李老闆是秣陵得意樓的老闆,他是個很會經營的人,面上不靠官府不靠黑道,在這個周國第一的經濟城鎮中闖出了一片天地。他去過浮雲觀,也捐了一些香火錢,也就是那時候他與伍桐交談了一番,然後,他要奉伍桐為師,被伍桐拒絕了,但那之後他一直對伍桐執師禮。

“師父疏遠了,叫弟子李儒就是了。”李儒老闆笑著說道,在兩個木桶之間來回打量了一番,“仙玉釀,黍糧液,聽著倒像是天上的東西。”

鼻子抽動一下,似是有淡淡的酒味。

“是酒?”李儒問道,旋即又道,“如果師父賣酒的話何苦要在這裡擺攤,直接送到弟子酒樓便是,一斤五兩,無論多少我都收了。”

伍桐淡笑著搖頭並不答話,只是指了指身前兩個酒壺。

李儒也明白,這兩個酒壺想必裝的就是這兩種酒漿,只是不知道伍師父為什麼不借酒盅,這也讓人沒法品嚐啊。

李儒也是個妙人,他笑了兩聲,大聲問道,“在場的哪位朋友,能給我送來酒盅,我想嚐嚐伍師父釀的酒是怎樣的滋味!”

“李老闆發話了,自然是好使的。”幾個青皮打趣道,不多時就有人送過來一個酒盅。

“再拿幾個來!”李儒又說道,然後他坐在伍桐對面,拿起一個酒壺,倒了一杯出來,輕輕一嗅。

酒香輕柔,幽雅純淨!

“好酒!”李儒脫口而出,然後笑著看向伍桐,“敢問師父是哪裡取的仙漿?”

李儒看到了那兩個木桶,已經知道這是人釀的,他這一問是想知道這是誰釀的。

“我親自釀的。”伍桐淡笑著說道,“嚐嚐,這是仙玉釀。”

李儒看了看四周,然後盯著這酒盅裡的漿液,“那弟子就不客氣了,請師父恕罪。

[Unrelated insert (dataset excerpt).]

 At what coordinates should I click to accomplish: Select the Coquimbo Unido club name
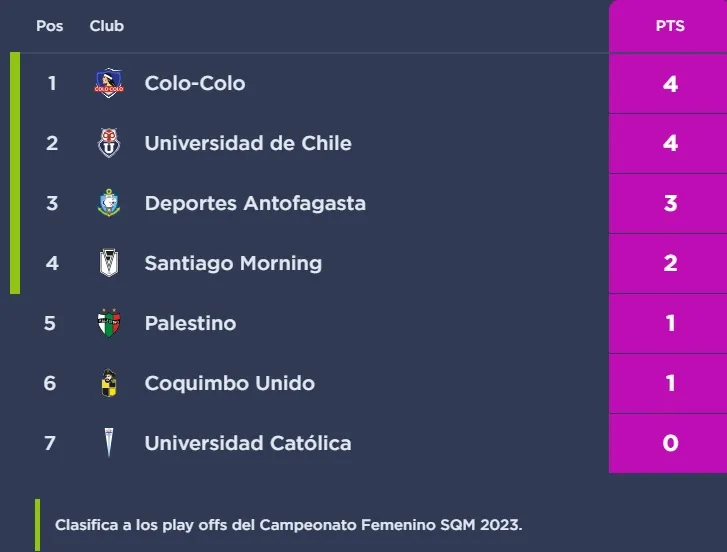point(229,383)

”

說完,李儒再深深的嗅了一道酒香,然後將杯中物一飲而盡。

入口綿甜,米香清雅,口味怡然!

李儒閉上眼睛細細品味著,早有人在邊上叫嚷,“李老闆,味道怎麼樣啊?”

“是不是真是天上的仙酒啊?”

李儒睜開眼睛,喃喃自語,“仙酒,當真是仙酒!”

然後他大喝一聲,“水!”

身旁的人下了一跳,又有人給他遞過一碗水,他將水含在嘴裡,漱了漱口就將水吐了出去,旋即迫不及待的倒了一杯“黍糧液”。

先是一嗅,再是一飲!

酒質醇厚,入口甘潤爽冽。

“兩種仙酒!”

李儒睜開眼睛說道,“師父,這些酒一共多少斤,弟子都收了!”

“多少錢?”伍桐問道。

“不瞞師父,這酒要是我賣,五十兩。”李儒伸出一根手指,“一斤!”

旁邊圍觀的人聽著一驚,五十兩一斤,這酒,莫不是真從天上取來的?

要不是這些人都知道李儒的脾性,他們都會認為這是李儒在給伍桐造勢。

“那是你賣,要是收呢,你不能不賺錢的。”伍桐淡淡的說道。

“師父果然敏銳。”李儒摸了摸下巴,“三十兩,我三十兩一斤收。”

“不用那麼多。”伍桐淡淡說道,“十兩即可,這只是酒而已,當不得這麼貴。”

“就是十兩收,我也會賣五十兩。”李儒梗著脖子說道。

“五十兩,我得看看是什麼好酒,能讓你李扒皮大出血,三十兩一斤收購!”人群中傳出大笑聲,然後走出一個錦衣少年。

伍桐抬了抬眼皮並不在意。

李儒倒是有些激動,站起身正要招呼,忽然感覺天旋地轉,卻被那少年扶住,“李老闆,沒事嗎?”

李儒按著頭,疑惑道,“只是兩杯酒,怎麼會醉?”

伍桐指著酒說道,“這世上有一種酒,無論喝多少都沒事,只要一站起來,或者一吹到風,當即就不省人事,此酒稱為見風倒,我釀的酒雖然沒有那麼神奇,卻也不是俗酒。”

“師父果然厲害。”李儒恭敬的向伍桐再拜。

“果真這麼厲害,那我得嘗一嘗。”錦衣少年挑眉,興致勃勃。

“道長不只精通斷案,對酒釀一事也造詣頗深,我倒是被道長勾起興致來了。”

又一道聲音傳來,伍桐抬起頭看過去,這人是上次在縣衙外見到的公子哥。

“道長果真仙人。”錦袍公子哥和身後的矮個子行了一禮。

伍桐表情古怪,然後笑著說道,“既然有意,那就嚐嚐。”

李儒出手給兩人各倒了一杯。

“好酒!”

“好酒!”

“此酒,聞之清香芬芳,入口甘甜柔和,醇厚綿軟。”錦衣少年臉上湧上一道不正常的嫩紅,“不過此酒勁道極大,後勁綿長,回味無窮。”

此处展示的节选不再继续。